Haring-Group hat keine Bedenken

Der Bauträger, die Wiener Haring-Group, sieht keine Nachbarschaftsprobleme auf Bösendorfer und Co. zukommen. Zwar habe es eben Bedenken eines Anrainers wegen seiner Schallemissionen gegeben, diese würden allerdings, so Projektleiter Peter Doleschal von der Haring-Group, „deutlich innerhalb der zulässigen Grenzen für die gegenständliche Flächenwidmung“ liegen. Die Lage des Wohnprojektes bezeichnet Doleschal trotz der Lage zwischen den Betrieben Wirtschaftshof der Stadt, Eisen Schelnast, Schlosserei Benda und Bösendorfer als gut, weil „umliegend bereits Wohnungen vorhanden sind, eine gute Verkehrsanbindung und Nähe zum Zentrum besteht“.

Seitens der Stadt bestätigt Magistratsdirektor Markus Biffl, dass Baubewilligungen aufgrund der Widmungen und anhand des Projektes erteilt wurden, allerdings noch keine Baubeginnanzeigen vorliegen würden. ÖVP-Baustadtrat Franz Dinhobl jedenfalls teilt die Sorgen von Bösendorfer: „Von der Widmung her ist es dort eine Katastrophe, mit den vielen Wohnungen kann das ein Riesen-Problem werden.“

Ein tolles Wohnbauprojekt will die Haring-Group am ehemaligen Volksbad-Areal errichten. 132 Wohnungen entstehen am Bauteil 2, der als erster errichtet wird.

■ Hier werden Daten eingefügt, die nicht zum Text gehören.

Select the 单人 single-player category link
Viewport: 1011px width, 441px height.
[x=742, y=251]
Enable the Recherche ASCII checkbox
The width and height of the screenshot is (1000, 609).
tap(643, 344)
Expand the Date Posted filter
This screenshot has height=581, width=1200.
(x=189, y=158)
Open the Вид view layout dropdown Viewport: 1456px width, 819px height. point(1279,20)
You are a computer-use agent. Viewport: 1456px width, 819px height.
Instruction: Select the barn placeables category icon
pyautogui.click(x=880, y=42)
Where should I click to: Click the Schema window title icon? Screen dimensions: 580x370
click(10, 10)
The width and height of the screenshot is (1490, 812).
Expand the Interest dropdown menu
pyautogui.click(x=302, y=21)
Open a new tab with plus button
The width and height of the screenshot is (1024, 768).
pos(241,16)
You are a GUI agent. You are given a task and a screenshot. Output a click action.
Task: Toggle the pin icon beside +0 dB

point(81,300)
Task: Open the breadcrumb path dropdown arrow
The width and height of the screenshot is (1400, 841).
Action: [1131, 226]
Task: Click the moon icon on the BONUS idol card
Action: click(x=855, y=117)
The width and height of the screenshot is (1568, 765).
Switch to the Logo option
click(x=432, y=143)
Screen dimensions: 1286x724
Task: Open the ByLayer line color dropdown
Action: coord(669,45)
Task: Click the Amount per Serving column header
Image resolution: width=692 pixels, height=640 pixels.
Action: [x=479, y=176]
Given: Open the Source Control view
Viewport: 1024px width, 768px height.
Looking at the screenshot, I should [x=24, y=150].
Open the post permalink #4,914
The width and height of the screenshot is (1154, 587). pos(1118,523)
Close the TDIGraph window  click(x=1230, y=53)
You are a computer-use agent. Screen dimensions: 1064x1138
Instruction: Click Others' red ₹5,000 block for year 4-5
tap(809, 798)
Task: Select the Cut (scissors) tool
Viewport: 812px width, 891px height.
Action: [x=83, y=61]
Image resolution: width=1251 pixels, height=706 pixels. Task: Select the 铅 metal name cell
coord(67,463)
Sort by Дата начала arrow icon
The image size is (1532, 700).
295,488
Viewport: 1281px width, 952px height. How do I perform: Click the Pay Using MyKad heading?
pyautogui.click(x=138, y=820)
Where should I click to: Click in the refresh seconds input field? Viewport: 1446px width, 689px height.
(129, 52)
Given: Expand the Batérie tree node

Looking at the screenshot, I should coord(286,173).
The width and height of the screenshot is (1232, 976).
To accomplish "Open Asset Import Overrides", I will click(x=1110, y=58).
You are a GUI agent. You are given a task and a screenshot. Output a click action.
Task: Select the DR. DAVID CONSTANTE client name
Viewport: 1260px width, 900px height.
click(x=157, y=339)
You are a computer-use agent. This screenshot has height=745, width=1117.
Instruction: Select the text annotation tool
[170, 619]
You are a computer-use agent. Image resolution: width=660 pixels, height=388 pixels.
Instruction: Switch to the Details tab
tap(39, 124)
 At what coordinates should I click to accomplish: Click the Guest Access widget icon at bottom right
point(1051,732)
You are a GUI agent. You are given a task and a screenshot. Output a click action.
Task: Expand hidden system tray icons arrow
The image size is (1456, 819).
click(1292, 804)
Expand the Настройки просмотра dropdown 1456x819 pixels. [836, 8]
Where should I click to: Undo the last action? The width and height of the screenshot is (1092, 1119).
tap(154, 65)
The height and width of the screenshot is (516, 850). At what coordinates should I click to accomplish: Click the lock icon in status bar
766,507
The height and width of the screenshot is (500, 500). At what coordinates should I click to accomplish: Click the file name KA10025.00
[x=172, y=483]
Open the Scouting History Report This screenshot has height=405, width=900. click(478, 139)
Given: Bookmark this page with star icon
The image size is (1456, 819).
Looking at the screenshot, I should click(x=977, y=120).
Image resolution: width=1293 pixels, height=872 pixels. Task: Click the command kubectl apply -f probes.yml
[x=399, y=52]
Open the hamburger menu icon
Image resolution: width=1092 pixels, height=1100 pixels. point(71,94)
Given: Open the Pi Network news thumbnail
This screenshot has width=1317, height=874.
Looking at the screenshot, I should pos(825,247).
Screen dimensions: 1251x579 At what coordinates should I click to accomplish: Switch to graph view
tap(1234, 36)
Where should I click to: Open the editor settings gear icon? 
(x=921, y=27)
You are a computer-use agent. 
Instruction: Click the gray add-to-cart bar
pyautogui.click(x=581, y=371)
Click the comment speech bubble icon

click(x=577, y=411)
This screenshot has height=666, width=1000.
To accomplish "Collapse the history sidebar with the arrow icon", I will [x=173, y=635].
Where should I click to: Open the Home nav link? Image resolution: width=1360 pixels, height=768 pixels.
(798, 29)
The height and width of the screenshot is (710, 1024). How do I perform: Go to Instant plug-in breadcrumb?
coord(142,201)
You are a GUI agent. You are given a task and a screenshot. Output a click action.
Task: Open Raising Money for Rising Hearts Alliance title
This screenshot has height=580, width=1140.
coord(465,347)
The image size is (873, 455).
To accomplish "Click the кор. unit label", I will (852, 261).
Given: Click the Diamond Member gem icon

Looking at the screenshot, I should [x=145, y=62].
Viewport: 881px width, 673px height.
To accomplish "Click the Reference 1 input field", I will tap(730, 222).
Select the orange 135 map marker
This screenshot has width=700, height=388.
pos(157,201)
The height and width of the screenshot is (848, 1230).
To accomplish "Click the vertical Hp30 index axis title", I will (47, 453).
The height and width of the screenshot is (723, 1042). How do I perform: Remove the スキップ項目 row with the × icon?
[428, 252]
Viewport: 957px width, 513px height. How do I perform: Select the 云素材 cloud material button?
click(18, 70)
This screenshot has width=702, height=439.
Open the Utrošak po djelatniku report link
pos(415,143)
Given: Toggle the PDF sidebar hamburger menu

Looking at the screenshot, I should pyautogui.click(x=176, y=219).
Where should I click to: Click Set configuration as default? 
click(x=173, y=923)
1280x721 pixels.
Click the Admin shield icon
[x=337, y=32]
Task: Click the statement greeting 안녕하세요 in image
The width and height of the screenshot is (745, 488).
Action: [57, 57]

Dieser soll ab Ende 2016/Anfang 2017 gebaut und bis Ende 2018 fertiggestellt sein.  |  Haring Group

Auch hinsichtlich Verkehr seien weitere Probleme zu befürchten: „Die SPÖ hat das Volksbad aufgegeben, aber damit dort neue Probleme geschaffen. Fehler aus der Vergangenheit holen uns jetzt ein.“ Für ihn ist klar: Künftig werde die bunte Regierung bei Widmungen genau darauf schauen, dass es klare Trennungen gebe: „Industrie haben wir jetzt mit ecoplus im Föhrenwald abgedeckt.“ Sonst werde darauf geachtet, dass die Flächenwidmung auch darauf abziele, künftige Konflikte schon im Vorfeld zu verhindern.